Record excerpts -
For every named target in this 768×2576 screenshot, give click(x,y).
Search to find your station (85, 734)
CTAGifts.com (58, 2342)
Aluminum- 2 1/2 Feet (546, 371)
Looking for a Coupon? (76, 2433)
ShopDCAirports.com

Instructions for the task -
The data above needs retyping. Reproduce each line exactly.

Written reply -
For every named target in this 768×2576 screenshot, give click(x,y).
Search to find your station (85, 734)
CTAGifts.com (58, 2342)
Aluminum- 2 1/2 Feet (546, 371)
Looking for a Coupon? (76, 2433)
ShopDCAirports.com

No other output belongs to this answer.